私がそんな事を考えていると、リョータさんとウィル・オ・ウィスプの悪魔……との戦いの火蓋が、切って落とされる。
ウィル・オ・ウィスプの持つ大鎌がリョータさんに襲いかかる。その鎌のスピードは速いがリョータさんは仰け反るように躱す。
それは、私では躱しきれない早さだと一瞬で悟らせた。
だが、リョータさんは何事も無く躱して、掴めるはずもないウィル・ウィプスの頭を地面に叩きつけた。
その顔は怠い事をさせるなと言う感じで、子供を相手に説教をしているかのようだ。
「よく見ておきなさい……。姫様が師匠と崇める人が、どの程強いのか……。そして、どうやってドラゴン相手に戦ったのかを思い出した方が良いわ。私だったらこの洞窟は遠慮させて貰う。それに、気が付いている? 野営を行ったとき、魔物やアンデッドは一度も現れていない事を……その場所を選んだのは全てリョータよ」
ラスクさんが私を包み込むように抱きしめながら言う。私の目には、先ほどの涙が溜まっており、それが零れ始めていた。
リョータさんはドラゴンを一人で退治した強者である。私とリョータさんが冒険者になった時期は殆ど同じなのに、冒険に必要な情報量が桁違いだった。

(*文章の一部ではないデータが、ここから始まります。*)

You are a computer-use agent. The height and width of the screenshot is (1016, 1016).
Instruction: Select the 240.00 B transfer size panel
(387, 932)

それは五人の新人を育てた時から分かっていた事である。
何故そこまで情報量が多いのか……当時の私ではなく、今の私でも全く分からないし、あの頃イース達に聞いても首を傾げるだけだったのを思い出す。
リョータさんは目つきが鋭く、いつも何かを睨んでいるような顔をしているのだが、笑顔は優しい。私達がオークに捕まっているときに見せた安心させる笑顔を今でも思い出す。

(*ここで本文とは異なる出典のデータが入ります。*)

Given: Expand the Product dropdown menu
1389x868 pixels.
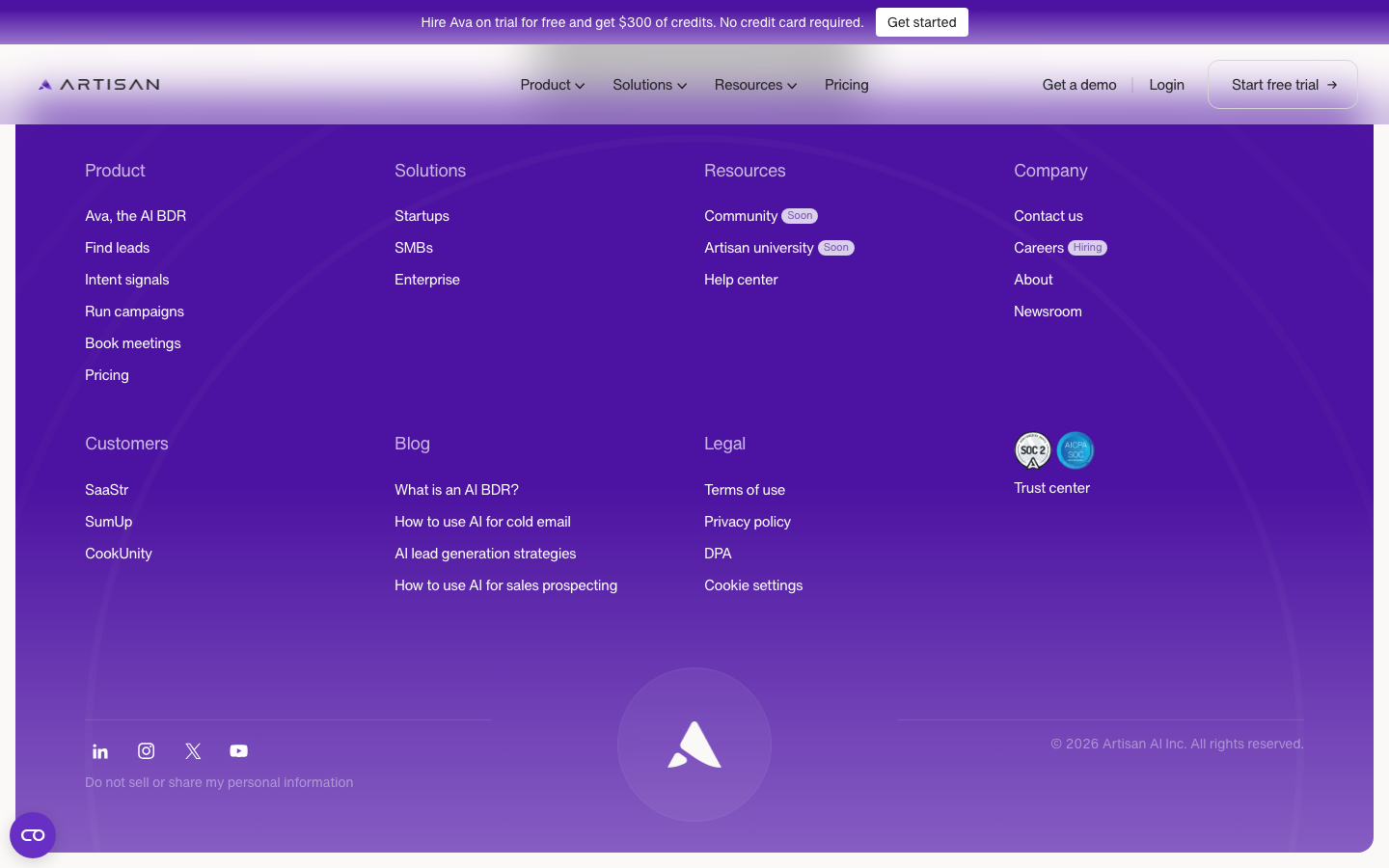Looking at the screenshot, I should coord(553,85).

騎士団では、リーグが微笑みを崩さずにいて、皆を安心させているように感じるが、リョータさんの笑みはそれとは異なる笑みに感じる。
全てに余裕を持っているような笑み。あれはリーグと違って安心させるのではなく、自分だからこそ出来るし、自分に絶対の自信を持っている。負ける要素が無いと言った……そんな笑みだ。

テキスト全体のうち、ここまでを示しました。